Regina olhou desolada de soslaio para a carroça que se afastava ao longe. Era uma cena triste, mas ela tinha que concordar com o pirata. Foi nesse momento que uma lembrança veio à tona: quando ela passou pela floresta naquela época, também tinha escutado alguém gritando seu nome. A mensagem não tinha sido ouvida claramente naquele momento, talvez devido à distância ou devido à intervenção do Autor. Então, ela percebeu que desde o início, quem tentou alertá-la na ocasião era ela mesma, vinda do futuro.
— Melhor irmos indo, estamos no momento errado — Regina disse em tom enfático.
O pirata, por sua vez, balançou os ombros pesadamente e então se sentou no chão da floresta, com as costas apoiadas na árvore atrás dele.
— Parece que não é assim que funciona. Eu tentei, mas o cajado não está abrindo um novo portal, deve levar um tempo até podermos saltar no tempo novamente — Ele disse, após seu ato de tentar conjurar um novo portal temporal ter falhado.
— Ata.
Regina, sentindo-se um pouco acanhada e sem ter muito o que dizer, decidiu sentar-se encostada na mesma árvore de cor esmeralda, mantendo certa distância do pirata. O som dos passarinhos ecoava ao seu redor enquanto ela observava as nuvens no céu. O silêncio pairava entre eles, sem assunto para iniciar uma conversa.
— Sabe, aproveitando que estamos aqui, tinha algo que queria lhe dizer... — Apesar de dizer isso, Lemoy olhava cabisbaixo para os próprios joelhos, sem coragem de encará-la.

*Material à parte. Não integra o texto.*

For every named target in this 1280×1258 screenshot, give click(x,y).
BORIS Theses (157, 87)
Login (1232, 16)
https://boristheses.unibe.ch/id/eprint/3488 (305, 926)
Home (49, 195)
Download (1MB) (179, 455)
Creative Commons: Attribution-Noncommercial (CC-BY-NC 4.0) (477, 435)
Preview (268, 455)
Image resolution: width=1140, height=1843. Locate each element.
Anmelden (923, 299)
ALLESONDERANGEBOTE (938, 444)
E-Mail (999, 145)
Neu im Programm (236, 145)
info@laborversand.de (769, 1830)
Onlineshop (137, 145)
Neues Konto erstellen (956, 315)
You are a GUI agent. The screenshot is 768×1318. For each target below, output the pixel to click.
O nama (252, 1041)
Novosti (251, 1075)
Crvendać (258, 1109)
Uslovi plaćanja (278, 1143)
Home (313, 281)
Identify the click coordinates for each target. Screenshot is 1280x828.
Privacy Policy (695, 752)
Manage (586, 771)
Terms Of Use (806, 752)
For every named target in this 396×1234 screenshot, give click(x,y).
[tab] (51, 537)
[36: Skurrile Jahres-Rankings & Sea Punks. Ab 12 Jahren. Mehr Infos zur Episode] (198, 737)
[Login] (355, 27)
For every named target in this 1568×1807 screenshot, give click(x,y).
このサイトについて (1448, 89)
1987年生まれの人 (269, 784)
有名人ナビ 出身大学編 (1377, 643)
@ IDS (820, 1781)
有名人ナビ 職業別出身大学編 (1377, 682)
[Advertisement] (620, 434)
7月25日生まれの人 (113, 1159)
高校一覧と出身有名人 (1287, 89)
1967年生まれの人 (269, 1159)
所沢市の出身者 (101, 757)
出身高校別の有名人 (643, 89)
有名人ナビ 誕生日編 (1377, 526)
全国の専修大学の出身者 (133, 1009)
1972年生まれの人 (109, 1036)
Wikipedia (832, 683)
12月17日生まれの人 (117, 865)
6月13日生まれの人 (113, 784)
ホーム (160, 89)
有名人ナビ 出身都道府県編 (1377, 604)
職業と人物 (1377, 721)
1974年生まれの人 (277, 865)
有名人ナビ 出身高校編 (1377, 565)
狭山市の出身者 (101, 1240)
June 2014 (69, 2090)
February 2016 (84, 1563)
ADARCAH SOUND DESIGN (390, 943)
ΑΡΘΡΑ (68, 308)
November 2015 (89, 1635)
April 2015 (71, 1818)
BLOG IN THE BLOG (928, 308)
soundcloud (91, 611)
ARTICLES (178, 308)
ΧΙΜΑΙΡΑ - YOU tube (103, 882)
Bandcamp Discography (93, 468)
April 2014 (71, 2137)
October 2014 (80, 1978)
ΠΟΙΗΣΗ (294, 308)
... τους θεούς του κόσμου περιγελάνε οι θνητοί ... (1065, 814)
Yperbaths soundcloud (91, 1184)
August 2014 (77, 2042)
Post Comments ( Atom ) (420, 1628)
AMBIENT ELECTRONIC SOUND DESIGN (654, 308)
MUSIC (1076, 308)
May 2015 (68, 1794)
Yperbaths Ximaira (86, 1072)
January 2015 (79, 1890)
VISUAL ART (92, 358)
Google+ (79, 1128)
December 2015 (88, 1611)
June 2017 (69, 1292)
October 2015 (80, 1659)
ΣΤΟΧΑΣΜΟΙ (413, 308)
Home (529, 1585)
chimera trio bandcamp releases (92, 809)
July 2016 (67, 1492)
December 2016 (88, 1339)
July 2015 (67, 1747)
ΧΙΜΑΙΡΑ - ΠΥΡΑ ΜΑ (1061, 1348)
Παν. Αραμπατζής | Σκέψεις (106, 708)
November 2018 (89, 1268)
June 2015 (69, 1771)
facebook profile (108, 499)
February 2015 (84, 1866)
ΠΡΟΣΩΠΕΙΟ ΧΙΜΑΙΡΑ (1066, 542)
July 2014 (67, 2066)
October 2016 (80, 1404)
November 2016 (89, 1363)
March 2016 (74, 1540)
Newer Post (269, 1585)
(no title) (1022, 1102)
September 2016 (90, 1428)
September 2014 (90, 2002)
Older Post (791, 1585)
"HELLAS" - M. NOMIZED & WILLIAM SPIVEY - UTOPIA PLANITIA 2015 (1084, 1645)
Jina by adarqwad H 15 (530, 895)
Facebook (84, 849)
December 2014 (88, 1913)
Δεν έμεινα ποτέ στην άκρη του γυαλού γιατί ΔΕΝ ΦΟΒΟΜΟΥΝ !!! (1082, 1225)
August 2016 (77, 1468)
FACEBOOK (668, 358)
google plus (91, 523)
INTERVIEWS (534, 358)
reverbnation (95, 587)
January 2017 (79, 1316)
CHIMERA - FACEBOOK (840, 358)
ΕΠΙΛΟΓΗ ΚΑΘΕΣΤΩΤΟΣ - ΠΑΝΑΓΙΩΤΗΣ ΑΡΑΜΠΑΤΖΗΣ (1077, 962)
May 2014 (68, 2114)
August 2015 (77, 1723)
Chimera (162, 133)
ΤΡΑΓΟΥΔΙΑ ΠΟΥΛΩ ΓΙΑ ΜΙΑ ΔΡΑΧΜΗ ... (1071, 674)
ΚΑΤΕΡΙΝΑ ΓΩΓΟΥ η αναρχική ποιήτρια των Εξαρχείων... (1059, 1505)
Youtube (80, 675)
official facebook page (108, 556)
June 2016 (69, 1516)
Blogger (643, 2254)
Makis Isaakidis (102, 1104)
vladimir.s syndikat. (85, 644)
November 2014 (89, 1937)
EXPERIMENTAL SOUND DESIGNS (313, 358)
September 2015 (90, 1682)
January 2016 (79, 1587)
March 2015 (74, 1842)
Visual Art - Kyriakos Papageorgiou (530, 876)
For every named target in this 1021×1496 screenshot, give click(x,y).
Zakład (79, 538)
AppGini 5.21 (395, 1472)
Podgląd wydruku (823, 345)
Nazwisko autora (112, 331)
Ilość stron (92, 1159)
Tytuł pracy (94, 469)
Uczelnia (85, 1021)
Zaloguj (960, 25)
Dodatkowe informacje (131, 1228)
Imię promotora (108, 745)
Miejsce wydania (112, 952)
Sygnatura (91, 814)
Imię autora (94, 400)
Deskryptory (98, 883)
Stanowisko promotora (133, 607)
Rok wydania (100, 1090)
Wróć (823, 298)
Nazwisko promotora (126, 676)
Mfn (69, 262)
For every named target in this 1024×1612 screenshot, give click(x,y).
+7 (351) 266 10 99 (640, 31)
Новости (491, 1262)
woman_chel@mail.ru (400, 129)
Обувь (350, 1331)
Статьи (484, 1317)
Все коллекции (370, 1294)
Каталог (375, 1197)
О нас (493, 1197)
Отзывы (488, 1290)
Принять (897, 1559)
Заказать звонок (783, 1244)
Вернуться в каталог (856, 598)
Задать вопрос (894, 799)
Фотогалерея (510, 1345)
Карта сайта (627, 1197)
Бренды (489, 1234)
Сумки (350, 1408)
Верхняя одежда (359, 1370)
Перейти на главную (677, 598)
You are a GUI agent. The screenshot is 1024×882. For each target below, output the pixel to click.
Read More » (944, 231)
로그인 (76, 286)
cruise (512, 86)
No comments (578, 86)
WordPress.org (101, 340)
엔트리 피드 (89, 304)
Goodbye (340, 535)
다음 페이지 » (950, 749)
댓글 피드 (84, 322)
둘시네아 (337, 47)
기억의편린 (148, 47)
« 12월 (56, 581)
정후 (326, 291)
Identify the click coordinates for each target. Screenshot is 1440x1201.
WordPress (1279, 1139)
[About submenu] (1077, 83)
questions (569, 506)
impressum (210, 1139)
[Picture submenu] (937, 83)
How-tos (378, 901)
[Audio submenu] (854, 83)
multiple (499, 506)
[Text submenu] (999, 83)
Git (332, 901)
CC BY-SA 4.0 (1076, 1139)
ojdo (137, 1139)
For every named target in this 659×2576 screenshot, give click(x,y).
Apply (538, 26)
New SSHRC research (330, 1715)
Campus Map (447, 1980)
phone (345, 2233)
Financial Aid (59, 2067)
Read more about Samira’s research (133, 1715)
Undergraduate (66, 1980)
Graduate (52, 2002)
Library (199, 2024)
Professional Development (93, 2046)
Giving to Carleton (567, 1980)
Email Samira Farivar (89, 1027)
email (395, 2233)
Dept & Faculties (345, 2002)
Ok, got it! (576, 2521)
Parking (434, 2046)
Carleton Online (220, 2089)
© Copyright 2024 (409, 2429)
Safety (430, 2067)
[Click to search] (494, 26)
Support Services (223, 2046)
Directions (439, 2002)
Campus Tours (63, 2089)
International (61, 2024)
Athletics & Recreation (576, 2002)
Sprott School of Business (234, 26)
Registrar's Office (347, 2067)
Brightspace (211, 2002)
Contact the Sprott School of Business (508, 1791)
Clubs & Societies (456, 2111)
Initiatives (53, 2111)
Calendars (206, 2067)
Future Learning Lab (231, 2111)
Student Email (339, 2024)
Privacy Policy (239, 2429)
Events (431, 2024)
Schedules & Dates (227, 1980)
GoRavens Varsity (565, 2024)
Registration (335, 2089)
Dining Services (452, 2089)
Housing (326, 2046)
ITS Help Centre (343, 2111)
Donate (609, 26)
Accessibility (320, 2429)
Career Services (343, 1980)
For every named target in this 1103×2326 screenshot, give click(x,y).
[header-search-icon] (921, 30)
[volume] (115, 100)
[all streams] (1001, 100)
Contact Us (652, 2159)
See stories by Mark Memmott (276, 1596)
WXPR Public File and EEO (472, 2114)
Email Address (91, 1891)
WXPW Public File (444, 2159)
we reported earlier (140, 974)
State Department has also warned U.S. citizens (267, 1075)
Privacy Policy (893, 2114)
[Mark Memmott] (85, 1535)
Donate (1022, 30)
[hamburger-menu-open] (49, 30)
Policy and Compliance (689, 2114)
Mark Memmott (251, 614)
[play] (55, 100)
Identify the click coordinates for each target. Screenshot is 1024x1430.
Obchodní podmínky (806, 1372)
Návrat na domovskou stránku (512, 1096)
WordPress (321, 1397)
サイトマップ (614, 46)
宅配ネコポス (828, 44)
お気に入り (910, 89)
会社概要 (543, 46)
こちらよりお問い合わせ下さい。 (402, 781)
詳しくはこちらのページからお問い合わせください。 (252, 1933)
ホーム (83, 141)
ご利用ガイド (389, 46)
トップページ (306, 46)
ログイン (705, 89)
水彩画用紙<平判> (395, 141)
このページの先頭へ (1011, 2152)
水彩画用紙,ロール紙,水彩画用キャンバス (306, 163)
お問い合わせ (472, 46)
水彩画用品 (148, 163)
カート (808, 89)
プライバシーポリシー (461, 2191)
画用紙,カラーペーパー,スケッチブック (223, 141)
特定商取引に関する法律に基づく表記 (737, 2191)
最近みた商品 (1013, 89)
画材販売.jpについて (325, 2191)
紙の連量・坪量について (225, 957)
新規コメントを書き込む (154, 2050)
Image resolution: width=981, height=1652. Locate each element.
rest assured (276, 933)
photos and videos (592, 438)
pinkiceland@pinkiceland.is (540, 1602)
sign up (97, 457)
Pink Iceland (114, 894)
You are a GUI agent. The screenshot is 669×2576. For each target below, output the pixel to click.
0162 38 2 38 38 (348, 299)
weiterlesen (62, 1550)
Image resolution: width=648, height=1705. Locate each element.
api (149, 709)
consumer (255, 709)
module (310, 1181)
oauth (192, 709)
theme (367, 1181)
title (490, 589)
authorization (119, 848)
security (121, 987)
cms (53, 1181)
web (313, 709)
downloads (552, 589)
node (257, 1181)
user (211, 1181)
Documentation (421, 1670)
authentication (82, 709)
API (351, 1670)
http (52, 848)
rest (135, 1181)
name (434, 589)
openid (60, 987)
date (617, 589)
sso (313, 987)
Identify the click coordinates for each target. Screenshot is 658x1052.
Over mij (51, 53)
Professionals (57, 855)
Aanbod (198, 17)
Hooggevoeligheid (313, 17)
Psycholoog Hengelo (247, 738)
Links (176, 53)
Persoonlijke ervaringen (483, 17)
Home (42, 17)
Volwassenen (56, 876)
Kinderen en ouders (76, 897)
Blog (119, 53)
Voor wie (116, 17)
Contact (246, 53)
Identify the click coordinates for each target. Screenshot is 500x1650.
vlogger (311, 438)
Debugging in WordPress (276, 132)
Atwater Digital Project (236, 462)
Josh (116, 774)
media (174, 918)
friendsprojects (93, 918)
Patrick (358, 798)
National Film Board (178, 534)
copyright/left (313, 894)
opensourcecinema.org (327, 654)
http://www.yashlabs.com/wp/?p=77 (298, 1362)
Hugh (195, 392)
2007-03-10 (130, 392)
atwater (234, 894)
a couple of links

— Então diga — Regina olhou para ele por sua vez, feliz pelo fato dele ter puxado conversa.
— É sobre aquele dia, na biblioteca do Drácula...
No mesmo instante, o sorriso desapareceu do rosto de Regina, substituído por um tom vermelho intenso em suas bochechas. Ela desviou o olhar, fixando os olhos timidamente em seus próprios joelhos, relembrando o dia em que o pirata mencionou a possibilidade de beijá-la.
— Aquilo... Aquilo não foi nada — Regina disse, tentando convencer mais a si mesma do que ele.
— Não mesmo.
— Não? — Ela olhou decepcionada para ele. Quando o homem de barba rasa a fitou, ela deu uma risada forçada a fim de disfarçar. — Digo, não! Claro que não.
— Regina, gosto de você. Sua coragem, seu bom coração e seu jeito divertido de ser conseguiram quebrar até a casca grossa de um cara marrento como eu. Mas, há mais contras do que prós. Um deles é que você é muito jovem para mim...
— Eu farei dezoito anos em algumas semanas! — Ela disse, como se tentasse convencê-lo de algo. O rapaz de vinte e seis anos ao seu lado nem era tão mais velho, e muitas vezes parecia mais infantil que ela própria.
— Há outras coisas além disso. Você é uma pessoa da terra firme, que ama ler. Eu, como diria a bruxa, sou um lobo do mar aventureiro que não consigo me manter fixo no mesmo lugar muito tempo.
— Não me importaria em ler enquanto navegamos pelo mar...
— Você é do mundo real, e eu sou o personagem de um livro — Lemoy disse de forma como se esse fosse o argumento final. Algo que não dava para ser mudado. Uma verdade dura e crua.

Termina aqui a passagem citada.